Os surtos da peste bovina tinham uma ocorrência comum por toda a Europa ocidental desde o século IX e inevitavelmente matavam um número enorme de bovinos. Como nenhum dos remédios tradicionais parecia funcionar e as lesões cutâneas nos animais afetados lembravam vagamente as observadas na varíola, sugeriu-se em 1754 que a inoculação poderia ajudar. Esse processo envolvia o embebimento de um pedaço de barbante com a descarga nasal de um animal com peste bovina e a inserção desse barbante no interior de uma incisão na papada do animal a ser protegido.
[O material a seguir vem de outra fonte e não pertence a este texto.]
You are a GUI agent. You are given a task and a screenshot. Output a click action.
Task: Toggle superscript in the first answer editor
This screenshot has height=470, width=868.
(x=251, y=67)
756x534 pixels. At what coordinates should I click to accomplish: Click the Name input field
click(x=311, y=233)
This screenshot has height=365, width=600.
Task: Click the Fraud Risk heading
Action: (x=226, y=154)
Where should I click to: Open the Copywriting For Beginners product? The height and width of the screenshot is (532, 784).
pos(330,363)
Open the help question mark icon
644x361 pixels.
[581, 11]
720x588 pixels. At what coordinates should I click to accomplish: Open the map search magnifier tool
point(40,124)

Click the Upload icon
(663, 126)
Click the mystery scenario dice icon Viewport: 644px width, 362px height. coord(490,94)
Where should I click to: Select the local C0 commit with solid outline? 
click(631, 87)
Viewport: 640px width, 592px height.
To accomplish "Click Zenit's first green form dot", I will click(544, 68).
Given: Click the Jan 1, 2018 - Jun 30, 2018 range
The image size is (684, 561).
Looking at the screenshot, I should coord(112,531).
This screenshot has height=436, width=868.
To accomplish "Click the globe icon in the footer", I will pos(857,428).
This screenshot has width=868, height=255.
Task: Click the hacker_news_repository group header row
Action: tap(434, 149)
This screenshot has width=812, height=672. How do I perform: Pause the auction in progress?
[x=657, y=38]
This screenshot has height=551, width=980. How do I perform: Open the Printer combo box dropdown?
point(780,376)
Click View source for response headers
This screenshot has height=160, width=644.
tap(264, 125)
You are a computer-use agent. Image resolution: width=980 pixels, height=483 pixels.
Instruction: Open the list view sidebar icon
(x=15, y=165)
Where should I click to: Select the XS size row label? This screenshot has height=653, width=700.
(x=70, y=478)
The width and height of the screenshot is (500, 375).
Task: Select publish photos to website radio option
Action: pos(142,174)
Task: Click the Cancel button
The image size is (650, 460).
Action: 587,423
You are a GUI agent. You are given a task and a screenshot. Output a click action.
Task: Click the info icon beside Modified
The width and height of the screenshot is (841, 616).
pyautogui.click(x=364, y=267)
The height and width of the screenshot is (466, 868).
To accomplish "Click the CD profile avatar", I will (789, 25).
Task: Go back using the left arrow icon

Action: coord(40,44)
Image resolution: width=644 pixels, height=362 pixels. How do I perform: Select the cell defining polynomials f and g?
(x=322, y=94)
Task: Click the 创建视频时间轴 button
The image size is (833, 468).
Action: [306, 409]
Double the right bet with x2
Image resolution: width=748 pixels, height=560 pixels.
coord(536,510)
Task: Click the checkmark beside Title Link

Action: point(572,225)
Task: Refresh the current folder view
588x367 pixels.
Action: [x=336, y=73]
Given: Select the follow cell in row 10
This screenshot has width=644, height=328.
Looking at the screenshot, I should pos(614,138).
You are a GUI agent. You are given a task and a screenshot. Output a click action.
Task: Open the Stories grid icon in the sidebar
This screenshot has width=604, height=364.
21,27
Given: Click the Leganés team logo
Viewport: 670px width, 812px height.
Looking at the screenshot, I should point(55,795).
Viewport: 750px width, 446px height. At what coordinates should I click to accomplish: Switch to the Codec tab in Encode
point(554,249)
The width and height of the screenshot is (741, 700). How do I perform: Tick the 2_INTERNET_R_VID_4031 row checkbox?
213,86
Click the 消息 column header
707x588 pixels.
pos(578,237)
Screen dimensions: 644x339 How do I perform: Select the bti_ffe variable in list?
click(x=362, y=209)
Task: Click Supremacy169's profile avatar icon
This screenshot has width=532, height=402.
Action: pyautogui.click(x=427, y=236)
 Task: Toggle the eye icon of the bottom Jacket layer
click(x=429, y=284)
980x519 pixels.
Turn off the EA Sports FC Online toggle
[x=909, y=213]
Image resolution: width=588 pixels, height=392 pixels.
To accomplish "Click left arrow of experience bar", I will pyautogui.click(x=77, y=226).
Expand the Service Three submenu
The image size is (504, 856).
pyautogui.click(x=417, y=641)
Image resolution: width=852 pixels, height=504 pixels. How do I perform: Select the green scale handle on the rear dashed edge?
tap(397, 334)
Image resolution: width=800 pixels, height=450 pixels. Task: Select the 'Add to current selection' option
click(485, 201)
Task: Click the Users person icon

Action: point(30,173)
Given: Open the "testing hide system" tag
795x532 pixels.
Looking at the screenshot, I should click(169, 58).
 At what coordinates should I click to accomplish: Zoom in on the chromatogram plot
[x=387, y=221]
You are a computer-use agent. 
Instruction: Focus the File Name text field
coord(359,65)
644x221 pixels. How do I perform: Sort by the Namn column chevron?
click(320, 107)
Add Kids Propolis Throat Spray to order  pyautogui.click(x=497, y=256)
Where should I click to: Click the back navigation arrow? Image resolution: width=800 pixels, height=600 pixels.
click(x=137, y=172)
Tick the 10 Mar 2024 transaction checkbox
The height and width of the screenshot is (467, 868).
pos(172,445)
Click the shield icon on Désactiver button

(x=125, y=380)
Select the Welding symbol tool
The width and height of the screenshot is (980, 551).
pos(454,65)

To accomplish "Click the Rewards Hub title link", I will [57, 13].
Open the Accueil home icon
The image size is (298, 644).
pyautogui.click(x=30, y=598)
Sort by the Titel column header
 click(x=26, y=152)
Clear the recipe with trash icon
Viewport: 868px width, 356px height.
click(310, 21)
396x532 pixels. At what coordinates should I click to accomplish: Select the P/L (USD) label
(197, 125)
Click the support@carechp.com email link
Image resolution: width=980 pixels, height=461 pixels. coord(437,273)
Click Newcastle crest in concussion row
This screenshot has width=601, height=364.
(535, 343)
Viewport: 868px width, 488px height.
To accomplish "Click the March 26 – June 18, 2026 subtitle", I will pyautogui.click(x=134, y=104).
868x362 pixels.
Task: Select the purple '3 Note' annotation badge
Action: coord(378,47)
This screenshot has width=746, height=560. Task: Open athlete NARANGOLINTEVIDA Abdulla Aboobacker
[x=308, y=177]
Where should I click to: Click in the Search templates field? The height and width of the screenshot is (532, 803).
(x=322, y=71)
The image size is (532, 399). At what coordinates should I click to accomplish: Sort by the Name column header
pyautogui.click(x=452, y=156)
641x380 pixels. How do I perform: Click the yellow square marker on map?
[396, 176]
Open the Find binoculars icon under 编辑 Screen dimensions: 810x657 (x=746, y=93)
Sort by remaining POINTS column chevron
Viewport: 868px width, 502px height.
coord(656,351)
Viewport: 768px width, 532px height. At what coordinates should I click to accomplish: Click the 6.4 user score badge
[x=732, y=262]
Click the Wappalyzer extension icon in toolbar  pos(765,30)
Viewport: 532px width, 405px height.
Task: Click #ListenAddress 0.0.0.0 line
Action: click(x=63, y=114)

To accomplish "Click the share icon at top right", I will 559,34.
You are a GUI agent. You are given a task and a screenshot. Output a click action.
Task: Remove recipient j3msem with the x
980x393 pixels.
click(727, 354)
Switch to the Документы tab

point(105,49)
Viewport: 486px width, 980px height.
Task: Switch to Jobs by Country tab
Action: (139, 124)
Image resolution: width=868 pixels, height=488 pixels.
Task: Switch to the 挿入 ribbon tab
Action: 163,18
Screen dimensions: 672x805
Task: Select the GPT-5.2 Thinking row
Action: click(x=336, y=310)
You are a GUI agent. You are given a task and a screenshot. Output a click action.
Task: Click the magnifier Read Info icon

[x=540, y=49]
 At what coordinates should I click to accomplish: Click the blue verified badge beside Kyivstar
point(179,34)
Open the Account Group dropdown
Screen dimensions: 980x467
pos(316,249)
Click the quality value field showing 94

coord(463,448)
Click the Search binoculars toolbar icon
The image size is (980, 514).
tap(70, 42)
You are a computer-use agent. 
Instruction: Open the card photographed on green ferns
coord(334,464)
A doença resultante era geralmente mais suave que a infecção natural, e o processo se mostrou muito popular, e inoculadores capacitados viajavam toda a Europa inoculando os bovinos e marcando-os para mostrar que estavam protegidos contra a peste bovina.
Em 1798, Edward Jenner (um médico inglês) confirmou a sugestão de que um dos seus pacientes, uma leiteira, de que o material das lesões de varíola bovina poderiam substituir os da varíola humana na variolação. Como a varíola bovina não causa uma doença severa no homem, seu uso reduziu os riscos decorrentes da variolação a níveis insignificantes. A efetividade desta técnica, chamada vacinação, foi tamanha que ainda eventualmente utilizada nos anos 1970 para erradicar a varíola do mundo.
Uma vez aceitos os princípios gerais da inoculação, fizeram-se tentativas de utilizar um procedimento semelhante para evitar as doenças dos animais. Algumas dessas tentativas foram realmente efetivas. Logo, o material derivado da varíola ovina foi utilizado com sucesso para proteger os ovinos em um processo chamado de ovinação e largamente empregado na Europa. Por outro lado, a administração do material da varíola bovina no nariz de cãezinhos para evitar a cinomose, embora largamente empregado, foi um fracasso completo. As tentativas de utilização de técnicas de inoculação persistiram à medida que os fazendeiros tentavam proteger pelo menos uma parte dos seus animais contra doenças, tais como a pleuropneumonia e a cólera suína. Infelizmente, essas tentativas comumente resultavam no alastramento da doença em vez de no seu controle.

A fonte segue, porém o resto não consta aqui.